Eric Kraft grew up in Babylon, New York, on the South Shore of Long Island, where he was for a time co-owner and co-captain of a clam boat, which sank. He met or invented the character Peter Leroy while dozing over a German lesson during his first year at Harvard. The following year, he married his muse, Madeline Canning; they have 2 sons. After earning a Master's Degree from the Harvard Graduate School of Education, Kraft taught school in the Boston area for a while, moonlighting as a rock music critic for the Boston Phoenix. Since then, he has undertaken a variety of hackwork to support the Kraft menage and the writing of the voluminous work of fiction that he calls The Personal History, Adventures, Experiences & Observations of Peter Leroy. He has been the recipient of a fellowship from the National Endowment for the Arts; was, briefly, chairman of PEN New England; and has been awarded the John Dos Passos Prize for Literature. To read the Times' review of Flying, click here.
Richard Lederer is the author of more than 30 books about language, history, and humor, including his best-selling Anguished English series and his current books, A Treasury for Dog Lovers and A Treasury for Cat Lovers.

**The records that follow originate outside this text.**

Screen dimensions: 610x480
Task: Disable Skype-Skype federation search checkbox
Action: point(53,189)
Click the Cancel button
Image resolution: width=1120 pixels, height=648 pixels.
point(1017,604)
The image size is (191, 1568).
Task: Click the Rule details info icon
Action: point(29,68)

He has been profiled in magazines as diverse as The New Yorker, People and the National Enquirer and frequently appears on radio as a commentator on language. Dr. Lederer's syndicated column, "Looking at Language," appears in newspapers and magazines throughout the United States. He has been named International Punster of the Year and Toastmasters International's Golden Gavel Winner.

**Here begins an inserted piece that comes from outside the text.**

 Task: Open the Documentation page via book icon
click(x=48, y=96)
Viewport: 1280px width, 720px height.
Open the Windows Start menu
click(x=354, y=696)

Jeff Leen has been a member of the Washington Post's Investigative Unit since 1997. He is currently the assistant managing editor in charge of the unit. Before joining the Post, he worked for 10 years as an investigative reporter at the Miami Herald, where he specialized in covering the cocaine trade and co-authored Kings of Cocaine, the first book-length investigation of Columbia's Medellin Cartel. As a reporter or an editor, he has worked on investigations that have been honored with six Pulitzer Prizes: Hurricane Andrew's impact in South Florida, police shootings in the District of Columbia, abuse in D.C. group homes, deaths among children monitored by D.C. social services, the 9-11 plot and the Jack Abramoff lobbying scandal. Four other investigations have been Pulitzer finalists, including examinations of the Nature Conservancy, the Abu Ghraib prison scandal and farm subsidies. To read the Times' review of The Queen of the Ring, click here.
Greg Neri is the ALA Notable author of Chess Rumble and the newly released Surf Mules. He is an award-winning filmmaker, illustrator, and new media producer who was one of the founding members of The Truth anti-smoking campaign. He currently lives on the Gulf coast of Florida with his wife and daughter. To read the Times' review of Surf Mules, click here.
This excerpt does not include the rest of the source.